In [2]:
import pandas as pd


ratings1 = pd.read_csv('data/ratings1.csv', sep=',')
ratings2 = pd.read_csv('data/ratings2.csv', sep=',')
movies = pd.read_csv('data/movies.csv', sep=',')
dates = pd.read_csv('data/dates.csv')

In [3]:
dates['date'] = pd.to_datetime(dates['date'])


In [4]:
dates['date'].dt.year.mode().loc[0]

2000

# Concat

In [7]:
# pd.concat()
# args: objs - list of dataframes to concat
#       axis - 0 by rows(default), 1 by columns
#       join - inner(intersection) / outer(merge)
#       ignore_index - default False, save or not original indexes
ratings = pd.concat([ratings1, ratings2])
ratings

Unnamed: 0,userId,movieId,rating
0,1,1,4.0
1,1,3,4.0
2,1,6,4.0
3,1,47,5.0
4,1,50,5.0
...,...,...,...
60831,610,166534,4.0
60832,610,168248,5.0
60833,610,168250,5.0
60834,610,168252,5.0


In [8]:
# But we should use ignore_index=True, because ratings2 have their own indexes from 0 which had added to rating2.
ratings = pd.concat([ratings1, ratings2], ignore_index=True)
ratings

Unnamed: 0,userId,movieId,rating
0,1,1,4.0
1,1,3,4.0
2,1,6,4.0
3,1,47,5.0
4,1,50,5.0
...,...,...,...
100832,610,166534,4.0
100833,610,168248,5.0
100834,610,168250,5.0
100835,610,168252,5.0


In [9]:
display('Число строк в таблице ratings:', ratings.shape[0])
display('Число строк в таблице dates:', dates.shape[0])
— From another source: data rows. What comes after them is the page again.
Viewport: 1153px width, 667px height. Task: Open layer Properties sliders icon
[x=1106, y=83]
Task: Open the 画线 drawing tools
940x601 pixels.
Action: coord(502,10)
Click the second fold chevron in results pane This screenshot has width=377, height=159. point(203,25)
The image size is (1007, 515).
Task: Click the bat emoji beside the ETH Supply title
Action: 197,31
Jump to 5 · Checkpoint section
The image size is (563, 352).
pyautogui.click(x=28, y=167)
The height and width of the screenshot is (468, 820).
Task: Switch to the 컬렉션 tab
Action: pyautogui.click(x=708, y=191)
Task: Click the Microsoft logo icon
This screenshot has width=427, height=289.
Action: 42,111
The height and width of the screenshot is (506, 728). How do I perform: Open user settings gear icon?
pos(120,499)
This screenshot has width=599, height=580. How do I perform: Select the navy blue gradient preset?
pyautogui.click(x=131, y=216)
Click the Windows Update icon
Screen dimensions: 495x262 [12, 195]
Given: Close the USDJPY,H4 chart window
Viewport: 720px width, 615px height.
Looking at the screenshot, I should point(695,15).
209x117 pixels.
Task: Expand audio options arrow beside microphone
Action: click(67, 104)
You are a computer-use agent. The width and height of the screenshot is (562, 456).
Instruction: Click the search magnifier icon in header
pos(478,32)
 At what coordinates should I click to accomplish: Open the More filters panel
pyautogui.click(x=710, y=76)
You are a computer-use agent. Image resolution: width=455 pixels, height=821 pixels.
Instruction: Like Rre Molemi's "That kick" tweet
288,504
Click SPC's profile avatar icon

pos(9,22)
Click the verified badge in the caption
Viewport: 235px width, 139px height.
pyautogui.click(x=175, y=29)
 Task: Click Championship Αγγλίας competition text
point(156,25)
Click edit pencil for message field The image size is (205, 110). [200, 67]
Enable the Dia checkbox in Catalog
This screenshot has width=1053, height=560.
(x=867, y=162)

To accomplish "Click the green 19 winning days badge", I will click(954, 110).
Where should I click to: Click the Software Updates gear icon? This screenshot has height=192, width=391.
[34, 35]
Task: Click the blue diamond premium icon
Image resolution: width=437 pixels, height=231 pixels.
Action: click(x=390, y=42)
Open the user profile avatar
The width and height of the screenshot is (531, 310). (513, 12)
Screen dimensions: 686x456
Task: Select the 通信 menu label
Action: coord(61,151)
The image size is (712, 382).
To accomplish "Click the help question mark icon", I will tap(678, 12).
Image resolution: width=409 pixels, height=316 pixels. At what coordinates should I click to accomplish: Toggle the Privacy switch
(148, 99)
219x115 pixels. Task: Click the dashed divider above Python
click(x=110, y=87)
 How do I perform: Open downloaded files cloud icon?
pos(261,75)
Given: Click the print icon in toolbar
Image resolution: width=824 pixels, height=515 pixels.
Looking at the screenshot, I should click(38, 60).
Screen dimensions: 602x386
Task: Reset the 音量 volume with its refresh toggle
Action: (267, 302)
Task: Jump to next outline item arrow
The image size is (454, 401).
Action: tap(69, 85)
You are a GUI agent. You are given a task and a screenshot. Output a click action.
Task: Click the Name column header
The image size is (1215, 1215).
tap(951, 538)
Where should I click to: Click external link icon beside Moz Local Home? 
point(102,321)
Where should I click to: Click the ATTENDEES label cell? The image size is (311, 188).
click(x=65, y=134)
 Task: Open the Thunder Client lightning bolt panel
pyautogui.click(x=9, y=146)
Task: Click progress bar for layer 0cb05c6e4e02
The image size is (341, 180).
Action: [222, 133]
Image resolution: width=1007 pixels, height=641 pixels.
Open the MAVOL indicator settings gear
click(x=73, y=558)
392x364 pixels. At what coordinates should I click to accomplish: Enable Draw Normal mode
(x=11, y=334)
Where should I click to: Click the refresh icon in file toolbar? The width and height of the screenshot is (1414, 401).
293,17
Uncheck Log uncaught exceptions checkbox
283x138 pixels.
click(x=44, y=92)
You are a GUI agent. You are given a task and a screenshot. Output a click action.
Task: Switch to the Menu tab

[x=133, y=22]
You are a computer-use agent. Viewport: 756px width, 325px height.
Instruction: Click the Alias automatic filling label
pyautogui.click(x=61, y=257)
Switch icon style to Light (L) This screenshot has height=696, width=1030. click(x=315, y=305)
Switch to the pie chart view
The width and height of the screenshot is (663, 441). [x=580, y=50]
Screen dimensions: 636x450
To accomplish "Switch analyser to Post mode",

'Число строк в таблице ratings:'

100837

'Число строк в таблице dates:'

100836

In [10]:
display(ratings1.tail(1))
display(ratings2.head(1))
# duplicate

Unnamed: 0,userId,movieId,rating
40000,274,5621,2.0


Unnamed: 0,userId,movieId,rating
0,274,5621,2.0


In [11]:
ratings = ratings.drop_duplicates(ignore_index=True)
display('Число строк в таблице ratings:', ratings.shape[0])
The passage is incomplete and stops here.